** START MATERIAL TO PROCESS **

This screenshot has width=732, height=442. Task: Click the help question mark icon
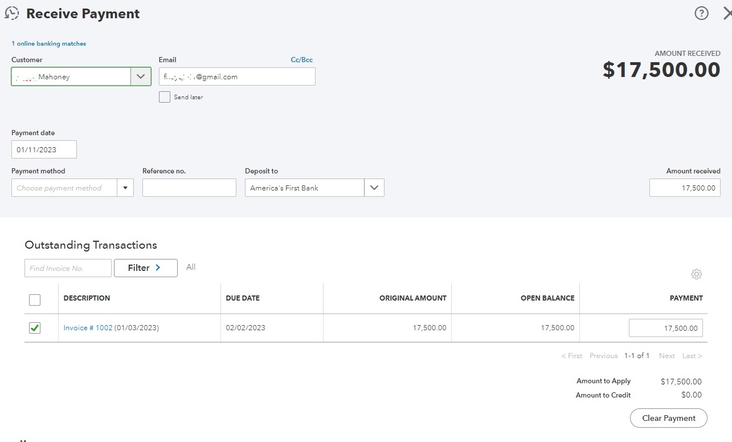701,13
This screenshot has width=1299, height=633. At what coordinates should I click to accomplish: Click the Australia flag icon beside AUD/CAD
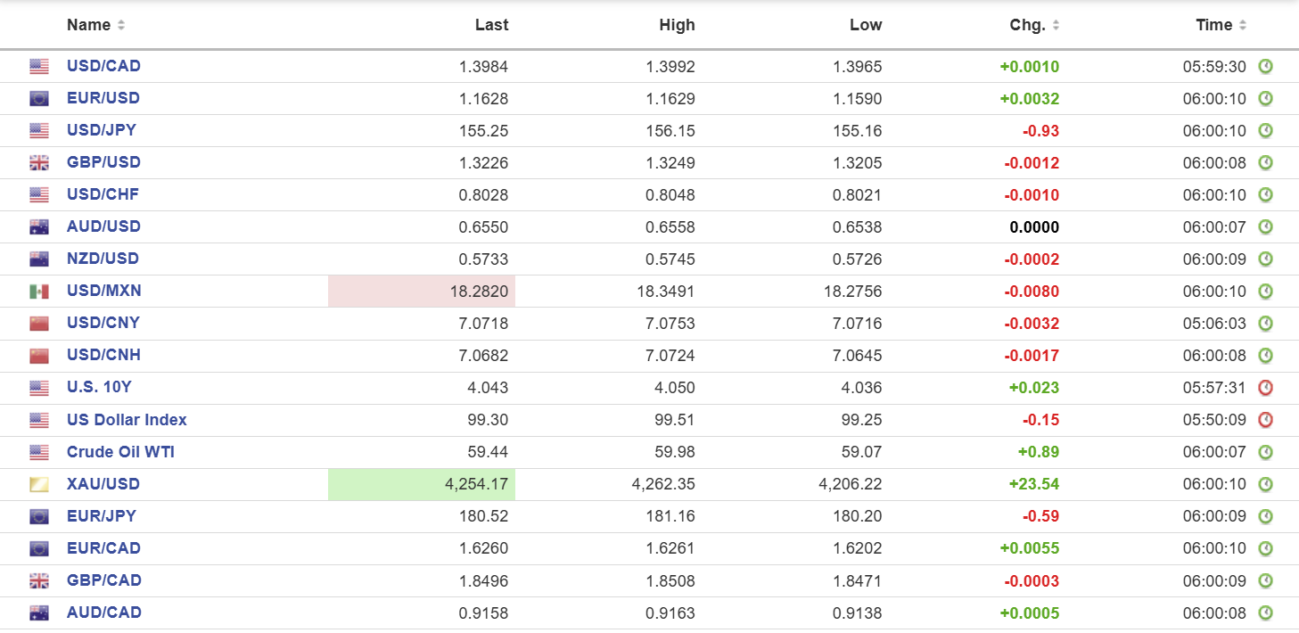(x=38, y=613)
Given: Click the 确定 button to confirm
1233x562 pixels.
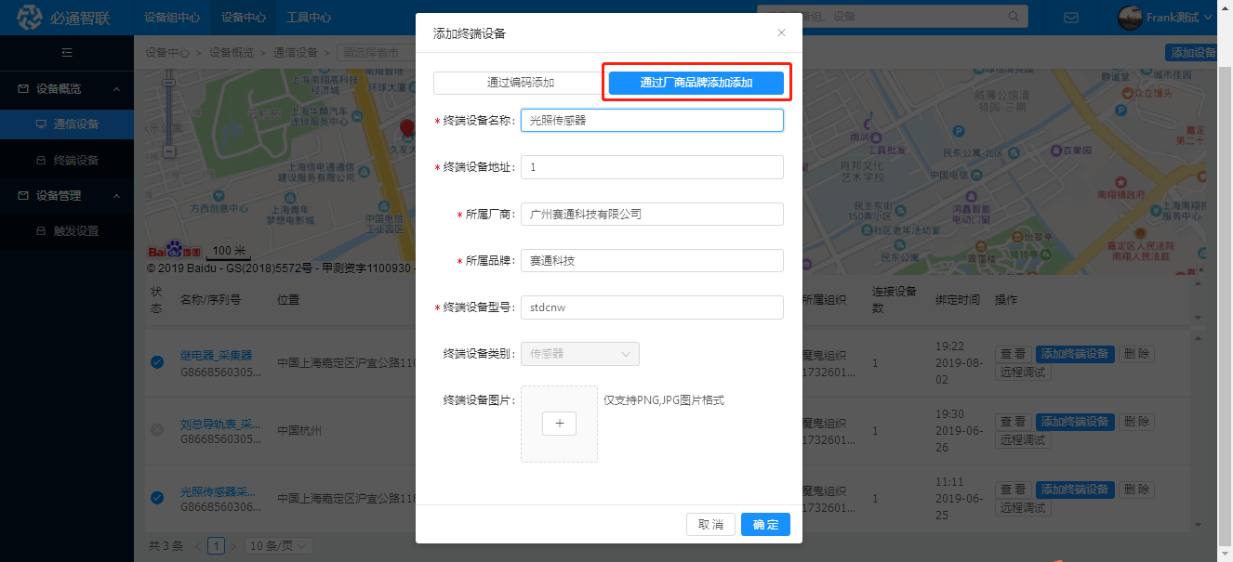Looking at the screenshot, I should [765, 525].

** END MATERIAL TO PROCESS **

**GIVEN PROBLEM**
Rewrite all the records with every "icon" switched to "symbol" and nothing else altered. Omit the pictures from your version.

**WRITTEN REPLY**
This screenshot has width=732, height=442. Task: Click the help question mark symbol
701,13
This screenshot has width=1299, height=633. At what coordinates should I click to accomplish: Click the Australia flag symbol beside AUD/CAD
(x=38, y=613)
Given: Click the 确定 button to confirm
1233x562 pixels.
Looking at the screenshot, I should [765, 525].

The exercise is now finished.